Despite facing a significant shortage of its famous and in-demand diabetes and weight-loss drugs globally, collaborations, Dawber told Mint, will be the extent of Novo’s operations in India as it already has “strategic production sites across the globe for manufacturing”.
“The Indian set-up is the crown jewel of Novo Nordisk. We have been doing contract manufacturing here per our quality guidance, licence, etc. And so, we would like to expand that kind of collaboration,” he said.
“We have gradually been increasing the functions performed in Bangaluru, and now we are doing all sorts of global work here, clinical data management, supply chain management, etc. So, I believe we would like to continue working on elevating this work,” he added.
Novo is happy collaborating for now
The company has been finding it difficult to meet the ever-increasing demand for its GLP-1 products or obesity and diabetes drugs. In order to meet the short-term gap between demand and supply, it plans to expand manufacturing capacities at its existing production sites rather than setting up a new manufacturing hub.
Novo, though, will continue to collaborate with local manufacturers in India with a possibility of collaborating for Novo’s in-demand drugs as well. “I think it’s possible that we might collaborate for GLP-1 products with Indian manufacturers, but that’s out of the scope of my role, as it’s very much a global operation, and the decision is for the headquarters to make,” Dawber said.
The company’s operation in these strategic production sites is hugely dependent on its Indian centre, which has grown from a service centre to a full-service home over the years. The company has strategic production sites in Denmark, France, Brazil, China, and the US. The supply chain organization for these sites is managed in Bengaluru.
The company, therefore, plans to add 1,300 new job roles to its centre in India by 2026, with plans to onboard 700 new hires by the end of this year. Novo currently has a shade over 4,000 employees in India.

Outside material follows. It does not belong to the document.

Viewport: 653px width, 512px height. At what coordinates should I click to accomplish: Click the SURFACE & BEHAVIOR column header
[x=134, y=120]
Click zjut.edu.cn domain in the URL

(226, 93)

The hiring, Dawber disclosed, will span across functions, including doctors, pharmacists, researchers, statisticians, commercial experts, marketers, analysts, finance and accountants, IT engineers and architects.
MNCs prefer GCC route Â
Over the past few years, Global Capability Centres (GCC) have emerged as the lynchpin for growth and innovation across various sectors. India, in particular, has become a leading destination for establishing GCCs, mainly because of cheaper talent and conducive government policies.
A GCC, or a Global In-House Center (GIC), is an offshore unit set up by a multinational corporation (MNC) to provide services to its parent organization.
India boasts over 1,600 GCCs and a workforce of over 1.66 million. According to an October 2023 PwC report, India is poised to have 2,100 GCCs by 2028, with the market size of the centres touching $90 billion.
In the March quarter of 2023-24 alone, India saw 10 new GCCs, with 60% covering engineering, research and development (ER&D), IT services and business process management, according to a KPMG and Nasscom report released in May.
Furthermore, healthcare and pharma GCCs have witnessed an increased partnership with startups and academia to access newer technologies.
According to India’s Economic Survey 2023-24, GCCs are projected to contribute approximately 3.5% to India’s gross domestic product (GDP) by 2030, with revenues expected to reach around $121 billion. Notably, the presence of global leaders in GCCs in India has surged to over 5,000 from just 115 in 2015, reflecting a broader trend across various business functions.